Exercise material START

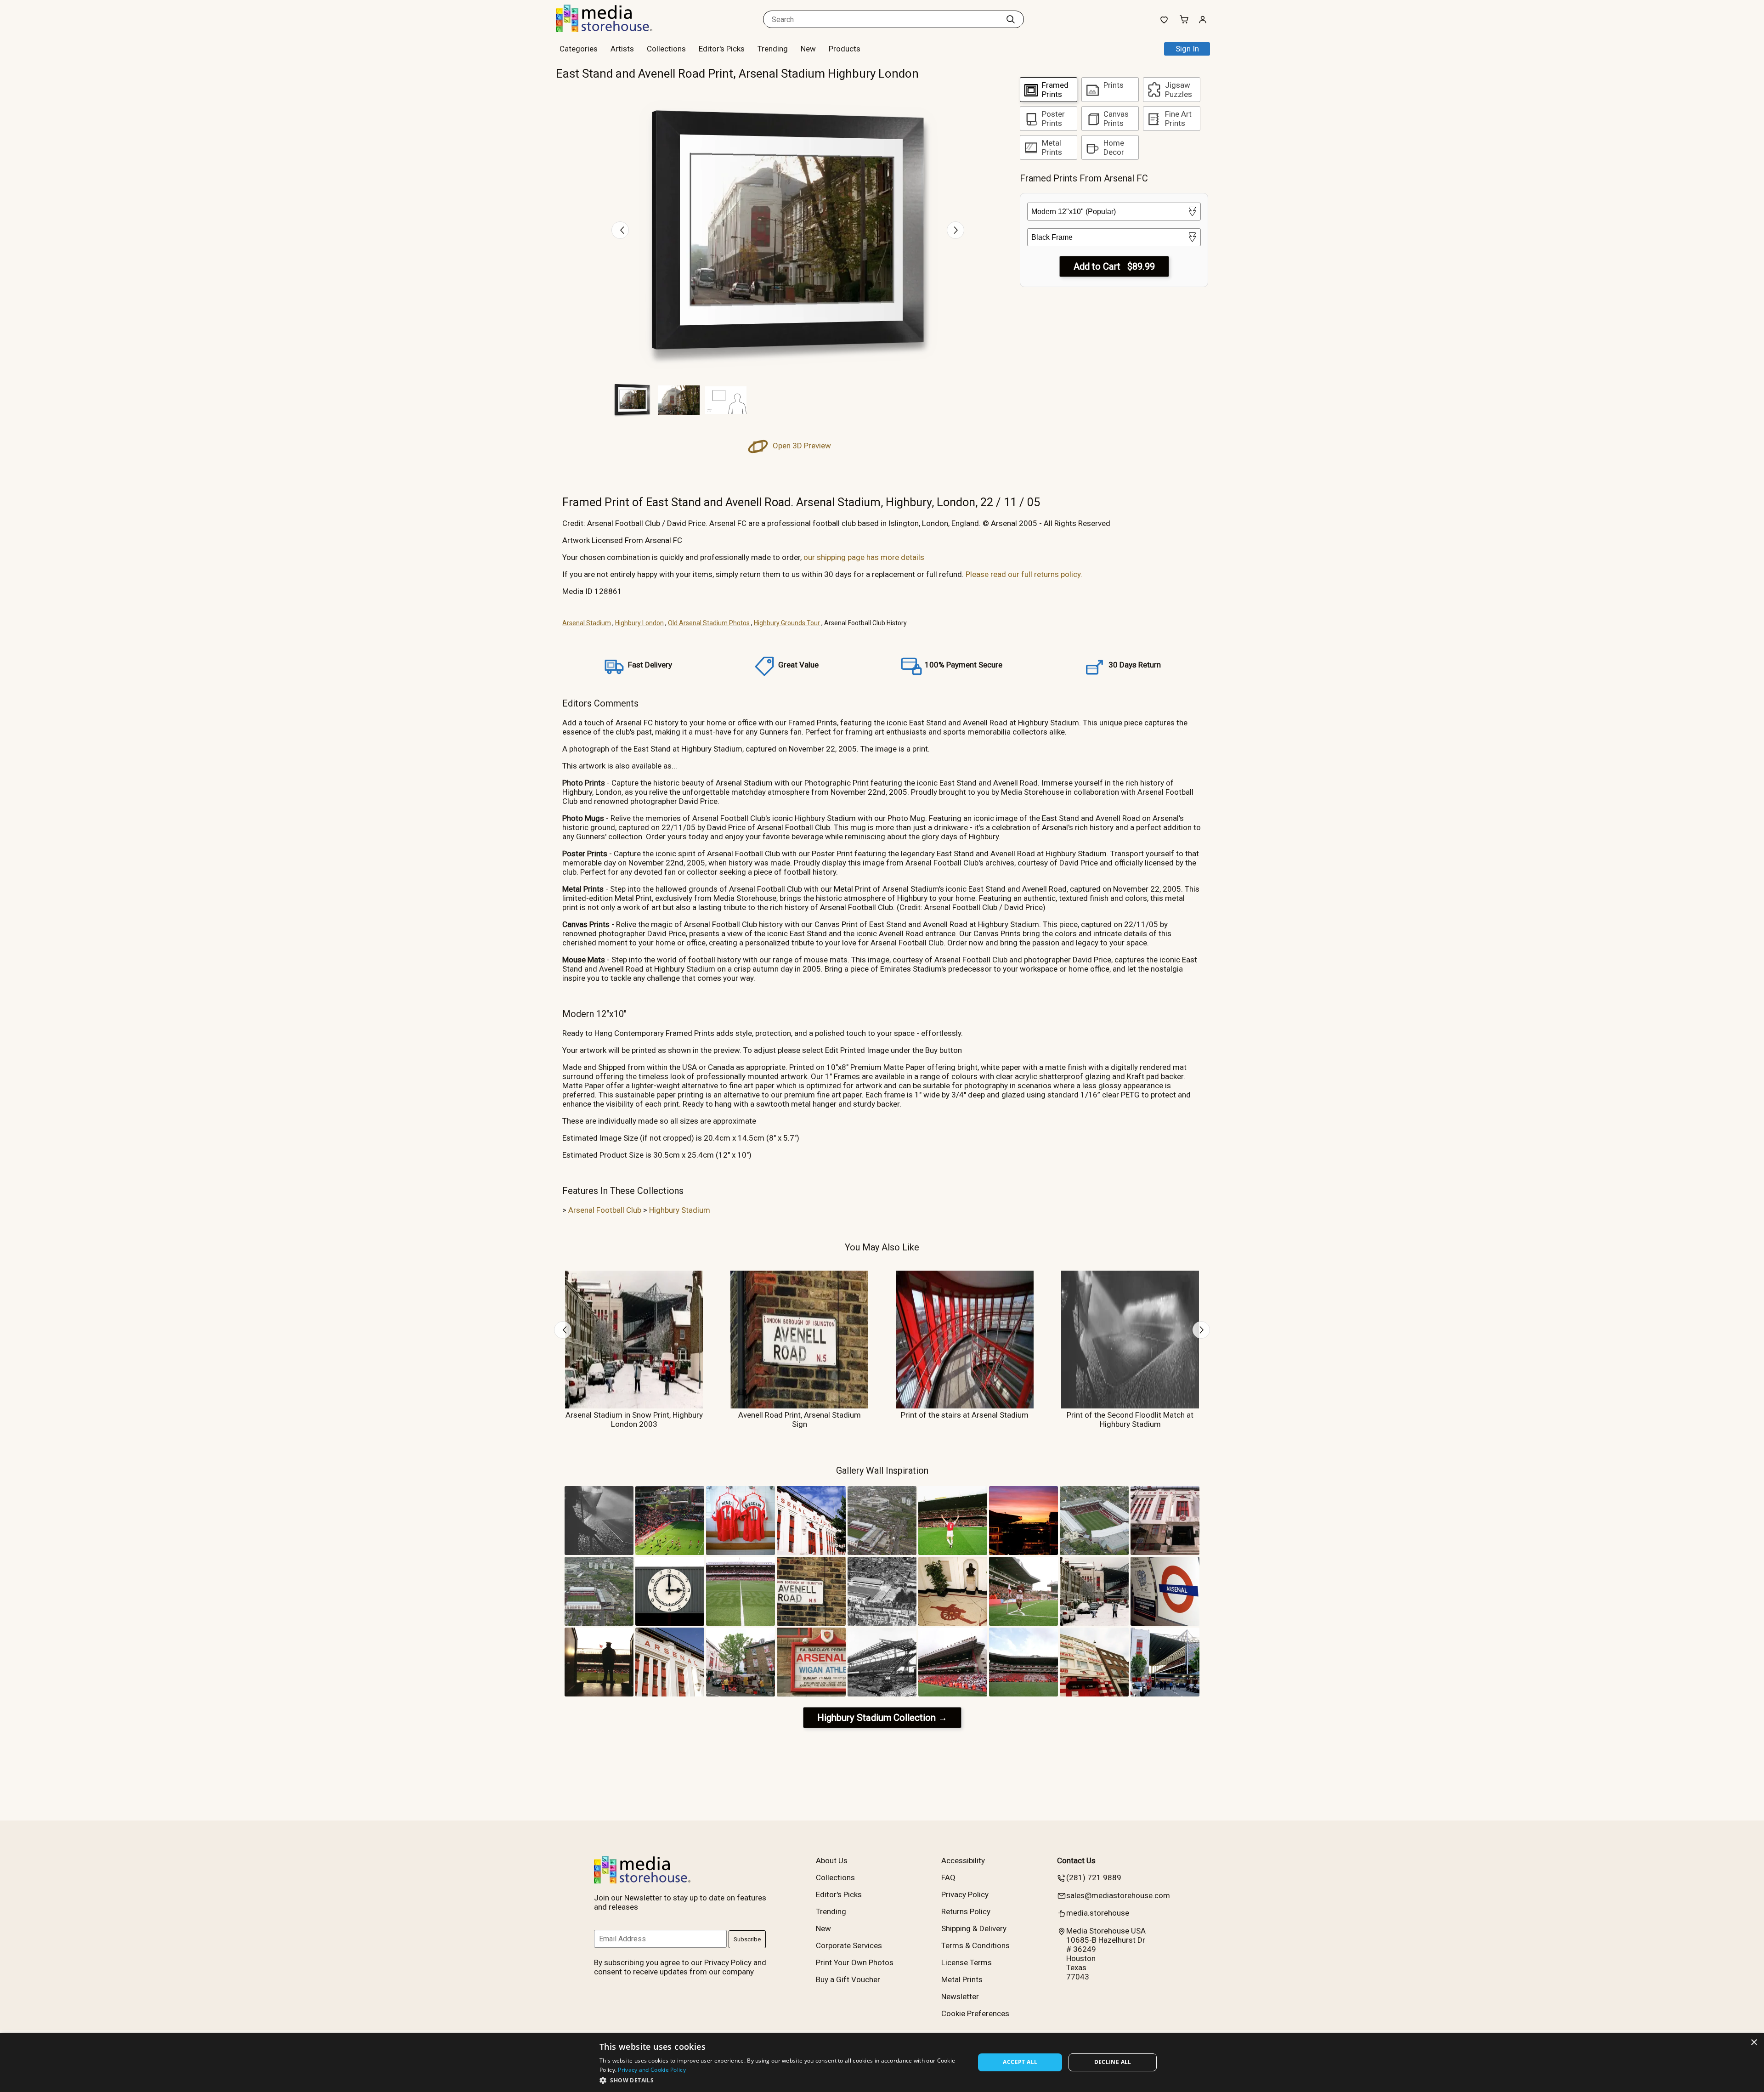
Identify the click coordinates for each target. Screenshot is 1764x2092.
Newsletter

Exercise material END
Exercise material START

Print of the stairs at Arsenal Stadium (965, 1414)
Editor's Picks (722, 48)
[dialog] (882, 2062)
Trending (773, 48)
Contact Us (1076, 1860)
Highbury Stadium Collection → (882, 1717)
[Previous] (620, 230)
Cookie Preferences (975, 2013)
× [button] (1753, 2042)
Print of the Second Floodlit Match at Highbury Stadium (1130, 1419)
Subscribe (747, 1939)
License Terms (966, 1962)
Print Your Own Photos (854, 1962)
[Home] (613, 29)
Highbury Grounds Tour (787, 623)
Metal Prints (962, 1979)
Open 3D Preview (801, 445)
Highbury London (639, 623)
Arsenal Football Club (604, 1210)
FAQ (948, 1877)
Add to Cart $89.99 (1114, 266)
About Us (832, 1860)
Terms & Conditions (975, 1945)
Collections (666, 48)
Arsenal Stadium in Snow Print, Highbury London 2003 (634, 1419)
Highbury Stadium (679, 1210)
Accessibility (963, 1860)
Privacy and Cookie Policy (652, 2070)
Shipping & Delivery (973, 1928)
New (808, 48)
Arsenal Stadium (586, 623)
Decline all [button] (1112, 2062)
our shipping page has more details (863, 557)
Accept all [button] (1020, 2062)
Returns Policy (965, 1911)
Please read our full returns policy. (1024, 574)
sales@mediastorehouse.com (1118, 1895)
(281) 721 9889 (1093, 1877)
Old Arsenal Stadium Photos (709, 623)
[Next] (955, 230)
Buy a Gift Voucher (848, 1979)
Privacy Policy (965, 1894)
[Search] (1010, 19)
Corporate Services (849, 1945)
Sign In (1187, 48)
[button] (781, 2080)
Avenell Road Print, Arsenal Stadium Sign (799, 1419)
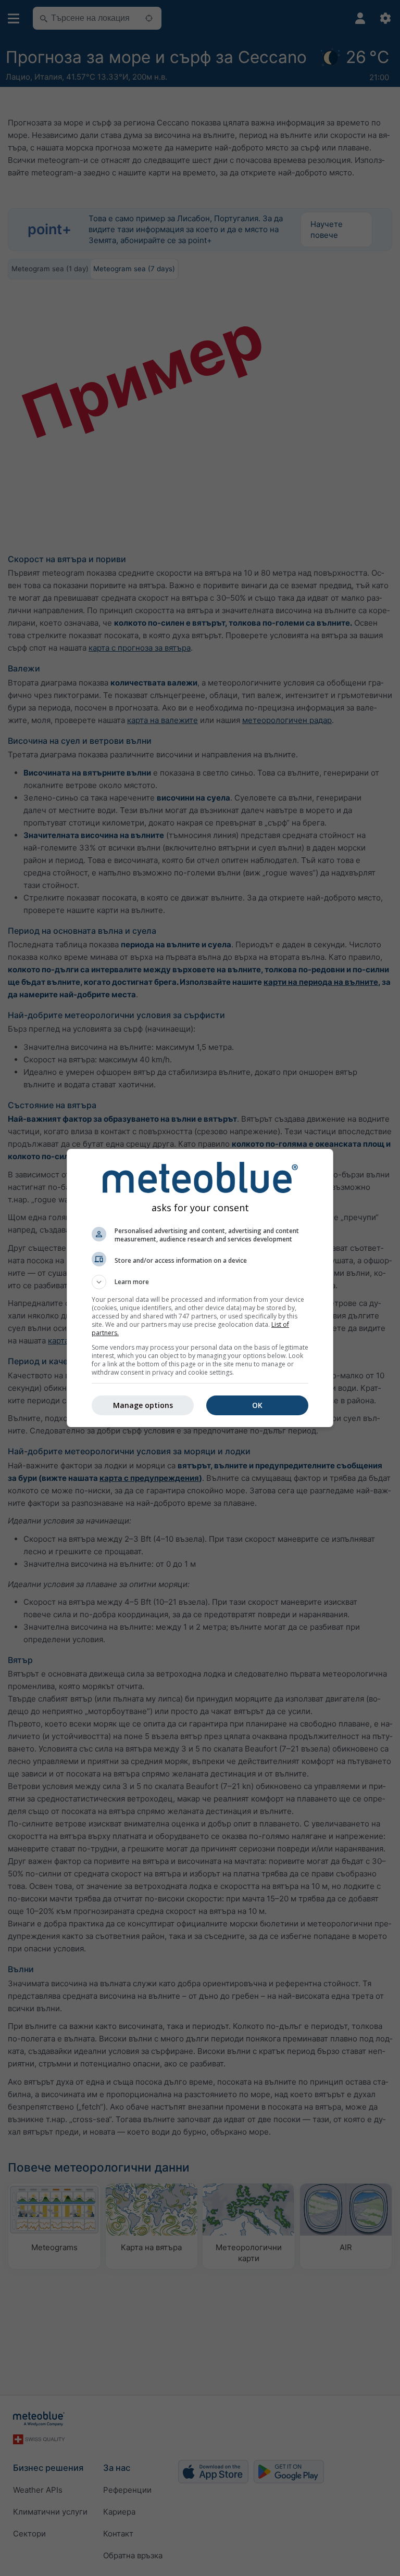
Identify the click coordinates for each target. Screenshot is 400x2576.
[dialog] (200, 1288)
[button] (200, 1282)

Exercise material END
Exercise material START

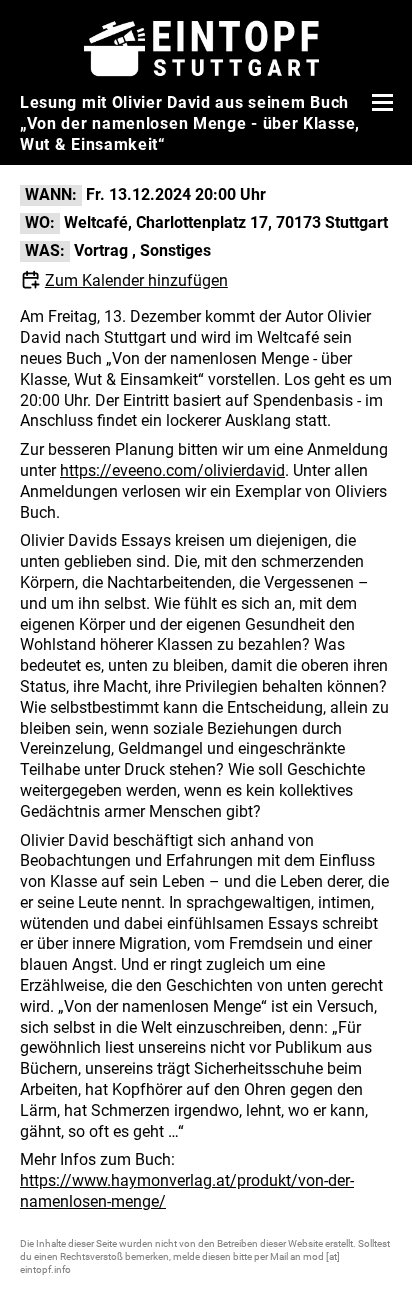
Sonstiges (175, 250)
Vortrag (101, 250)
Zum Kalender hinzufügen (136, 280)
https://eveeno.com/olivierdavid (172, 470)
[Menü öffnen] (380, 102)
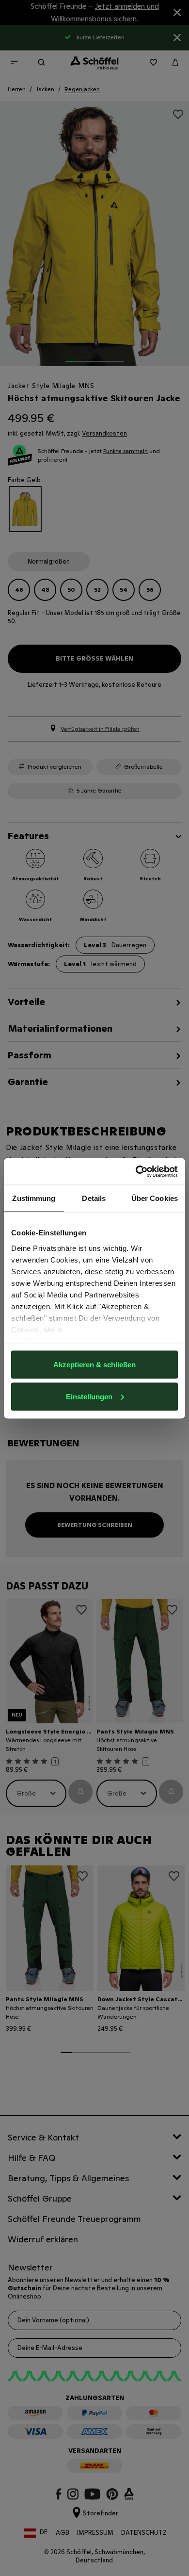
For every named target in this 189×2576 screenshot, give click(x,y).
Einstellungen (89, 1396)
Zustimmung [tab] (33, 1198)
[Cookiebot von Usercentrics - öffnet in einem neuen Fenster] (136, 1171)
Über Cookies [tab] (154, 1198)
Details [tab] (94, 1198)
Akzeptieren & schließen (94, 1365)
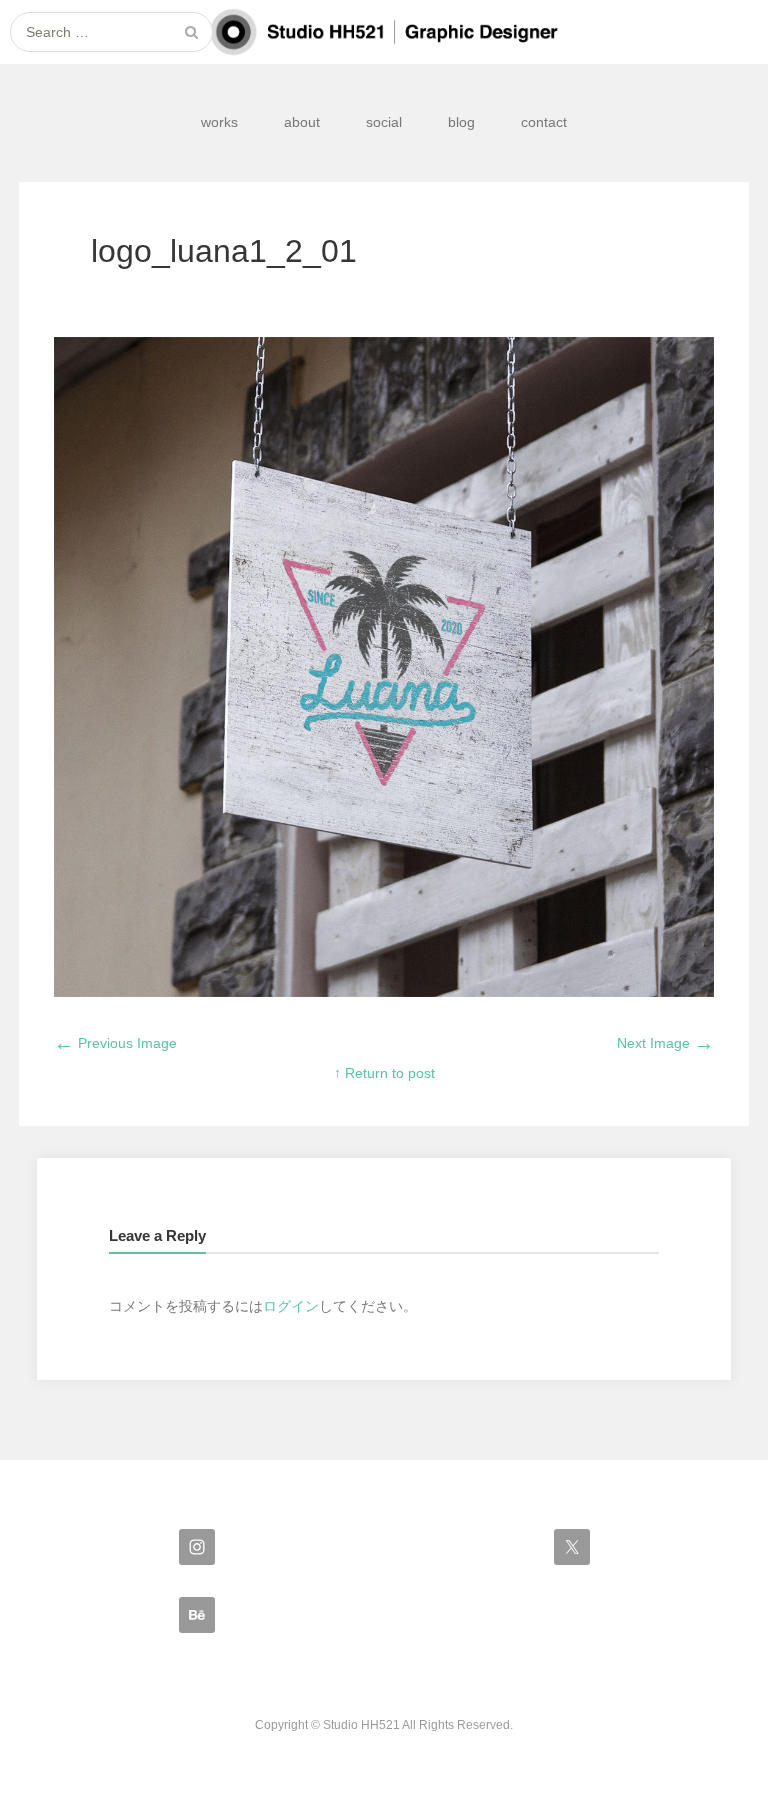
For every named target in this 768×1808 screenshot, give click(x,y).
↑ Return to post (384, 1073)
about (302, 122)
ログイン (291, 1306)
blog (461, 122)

Exercise material END

--- What to do ---
Line tally for "click": say how many lines of the records above contain it, and give nothing but the number.

--- Output ---
4